* **Exercise prompt**
Only a number is wanted here, namely how many lines of the data contain the string "comments".

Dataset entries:
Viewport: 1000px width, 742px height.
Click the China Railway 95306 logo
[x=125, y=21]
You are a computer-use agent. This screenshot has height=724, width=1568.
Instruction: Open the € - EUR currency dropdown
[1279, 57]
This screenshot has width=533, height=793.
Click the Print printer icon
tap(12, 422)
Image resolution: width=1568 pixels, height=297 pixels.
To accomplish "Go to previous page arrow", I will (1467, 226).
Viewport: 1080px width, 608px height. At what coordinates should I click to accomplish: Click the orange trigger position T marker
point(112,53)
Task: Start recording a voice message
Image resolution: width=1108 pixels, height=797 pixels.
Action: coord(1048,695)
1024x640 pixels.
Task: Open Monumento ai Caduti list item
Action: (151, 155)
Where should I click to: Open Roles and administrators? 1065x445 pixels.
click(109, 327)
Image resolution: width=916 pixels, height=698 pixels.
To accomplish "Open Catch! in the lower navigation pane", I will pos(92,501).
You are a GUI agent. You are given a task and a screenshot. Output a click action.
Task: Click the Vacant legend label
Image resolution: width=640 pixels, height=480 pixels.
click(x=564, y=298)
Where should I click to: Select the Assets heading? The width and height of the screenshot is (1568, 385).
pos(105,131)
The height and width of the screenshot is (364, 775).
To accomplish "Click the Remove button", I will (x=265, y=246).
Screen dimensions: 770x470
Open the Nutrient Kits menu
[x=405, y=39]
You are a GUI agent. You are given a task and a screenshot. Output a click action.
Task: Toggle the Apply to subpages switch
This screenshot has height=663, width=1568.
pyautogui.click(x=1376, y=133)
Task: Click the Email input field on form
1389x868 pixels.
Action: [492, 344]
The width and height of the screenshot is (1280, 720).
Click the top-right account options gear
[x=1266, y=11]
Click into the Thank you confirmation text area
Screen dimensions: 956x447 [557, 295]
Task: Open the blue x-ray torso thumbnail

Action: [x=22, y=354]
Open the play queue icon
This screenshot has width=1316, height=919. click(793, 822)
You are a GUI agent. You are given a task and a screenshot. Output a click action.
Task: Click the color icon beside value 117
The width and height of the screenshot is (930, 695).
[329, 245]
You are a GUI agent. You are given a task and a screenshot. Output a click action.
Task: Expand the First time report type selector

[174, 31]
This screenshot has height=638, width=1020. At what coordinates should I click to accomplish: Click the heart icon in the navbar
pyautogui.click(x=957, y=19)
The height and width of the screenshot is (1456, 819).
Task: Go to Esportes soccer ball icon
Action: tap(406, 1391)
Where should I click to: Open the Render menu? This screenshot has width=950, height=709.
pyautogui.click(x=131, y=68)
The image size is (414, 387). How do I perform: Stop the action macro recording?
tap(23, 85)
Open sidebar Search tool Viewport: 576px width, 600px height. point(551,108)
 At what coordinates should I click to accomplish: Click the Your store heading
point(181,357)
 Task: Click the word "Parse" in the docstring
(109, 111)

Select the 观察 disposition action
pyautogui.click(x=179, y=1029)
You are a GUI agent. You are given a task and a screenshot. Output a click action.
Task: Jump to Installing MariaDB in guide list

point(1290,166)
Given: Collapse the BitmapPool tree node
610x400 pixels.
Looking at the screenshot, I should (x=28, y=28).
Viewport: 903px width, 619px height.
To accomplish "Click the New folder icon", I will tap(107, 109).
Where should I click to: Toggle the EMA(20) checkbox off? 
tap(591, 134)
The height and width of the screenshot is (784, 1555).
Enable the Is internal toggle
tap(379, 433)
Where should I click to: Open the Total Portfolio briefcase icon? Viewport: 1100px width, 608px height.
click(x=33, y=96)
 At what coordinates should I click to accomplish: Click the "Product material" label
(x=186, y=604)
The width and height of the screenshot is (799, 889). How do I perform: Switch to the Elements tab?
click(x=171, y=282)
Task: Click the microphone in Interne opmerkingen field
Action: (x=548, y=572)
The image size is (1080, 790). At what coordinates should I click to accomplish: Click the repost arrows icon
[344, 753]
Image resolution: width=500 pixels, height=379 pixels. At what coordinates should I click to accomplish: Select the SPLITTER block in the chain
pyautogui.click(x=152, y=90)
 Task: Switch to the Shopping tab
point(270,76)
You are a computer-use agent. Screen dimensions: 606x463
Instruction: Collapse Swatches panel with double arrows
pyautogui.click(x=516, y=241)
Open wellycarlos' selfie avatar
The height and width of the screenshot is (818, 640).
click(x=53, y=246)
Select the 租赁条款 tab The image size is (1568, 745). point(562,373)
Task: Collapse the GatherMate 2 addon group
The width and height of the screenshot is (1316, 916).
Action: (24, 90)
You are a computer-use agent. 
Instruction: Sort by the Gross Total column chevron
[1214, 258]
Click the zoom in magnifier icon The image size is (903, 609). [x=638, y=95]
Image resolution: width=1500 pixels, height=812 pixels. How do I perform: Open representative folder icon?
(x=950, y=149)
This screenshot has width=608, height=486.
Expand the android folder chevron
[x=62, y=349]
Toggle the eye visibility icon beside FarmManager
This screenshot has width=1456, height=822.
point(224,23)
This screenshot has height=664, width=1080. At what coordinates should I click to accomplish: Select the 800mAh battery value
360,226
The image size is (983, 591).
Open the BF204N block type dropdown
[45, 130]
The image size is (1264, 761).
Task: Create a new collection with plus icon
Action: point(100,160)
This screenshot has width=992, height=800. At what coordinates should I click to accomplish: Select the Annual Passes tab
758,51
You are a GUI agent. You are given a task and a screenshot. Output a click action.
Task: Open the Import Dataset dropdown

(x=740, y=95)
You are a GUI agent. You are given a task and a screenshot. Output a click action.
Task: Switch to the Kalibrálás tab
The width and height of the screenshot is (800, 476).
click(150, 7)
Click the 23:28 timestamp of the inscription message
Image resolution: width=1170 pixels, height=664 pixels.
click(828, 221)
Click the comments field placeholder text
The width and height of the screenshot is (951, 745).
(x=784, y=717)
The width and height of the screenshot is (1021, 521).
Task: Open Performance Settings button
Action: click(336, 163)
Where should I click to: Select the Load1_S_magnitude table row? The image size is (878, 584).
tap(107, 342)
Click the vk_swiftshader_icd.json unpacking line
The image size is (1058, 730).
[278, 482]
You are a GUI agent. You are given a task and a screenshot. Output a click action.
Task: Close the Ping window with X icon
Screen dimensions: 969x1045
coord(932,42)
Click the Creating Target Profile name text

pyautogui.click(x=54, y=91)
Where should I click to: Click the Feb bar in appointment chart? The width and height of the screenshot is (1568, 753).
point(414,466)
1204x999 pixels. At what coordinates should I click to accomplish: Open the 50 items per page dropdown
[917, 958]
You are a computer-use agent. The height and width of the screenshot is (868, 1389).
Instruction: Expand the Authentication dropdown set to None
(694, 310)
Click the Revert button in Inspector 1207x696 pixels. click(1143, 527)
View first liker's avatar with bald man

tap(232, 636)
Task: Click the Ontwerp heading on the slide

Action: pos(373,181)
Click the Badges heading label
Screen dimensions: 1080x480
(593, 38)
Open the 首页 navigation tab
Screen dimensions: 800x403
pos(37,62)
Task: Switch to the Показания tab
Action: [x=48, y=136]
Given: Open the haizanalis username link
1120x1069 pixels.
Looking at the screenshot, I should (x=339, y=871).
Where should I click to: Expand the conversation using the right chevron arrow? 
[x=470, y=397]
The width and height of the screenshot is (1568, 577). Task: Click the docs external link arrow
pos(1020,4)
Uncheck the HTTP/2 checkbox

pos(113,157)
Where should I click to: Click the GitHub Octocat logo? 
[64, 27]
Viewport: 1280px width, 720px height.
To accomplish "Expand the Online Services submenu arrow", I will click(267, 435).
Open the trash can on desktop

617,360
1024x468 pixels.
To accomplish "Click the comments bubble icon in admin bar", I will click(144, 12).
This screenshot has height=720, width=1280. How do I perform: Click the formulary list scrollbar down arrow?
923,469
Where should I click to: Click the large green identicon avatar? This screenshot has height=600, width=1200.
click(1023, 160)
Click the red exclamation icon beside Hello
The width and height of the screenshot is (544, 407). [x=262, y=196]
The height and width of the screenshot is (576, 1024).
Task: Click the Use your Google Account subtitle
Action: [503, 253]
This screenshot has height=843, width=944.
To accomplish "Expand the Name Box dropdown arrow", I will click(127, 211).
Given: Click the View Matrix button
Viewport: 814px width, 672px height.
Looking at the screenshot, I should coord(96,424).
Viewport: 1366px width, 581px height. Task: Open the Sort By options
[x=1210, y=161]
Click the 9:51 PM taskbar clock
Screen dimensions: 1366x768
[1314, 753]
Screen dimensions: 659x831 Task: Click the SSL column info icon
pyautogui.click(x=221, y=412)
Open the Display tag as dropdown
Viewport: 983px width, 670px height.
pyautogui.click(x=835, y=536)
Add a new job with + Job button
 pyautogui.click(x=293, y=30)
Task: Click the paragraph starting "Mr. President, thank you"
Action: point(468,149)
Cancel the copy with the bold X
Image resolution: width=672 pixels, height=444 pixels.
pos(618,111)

* **Exercise response**
2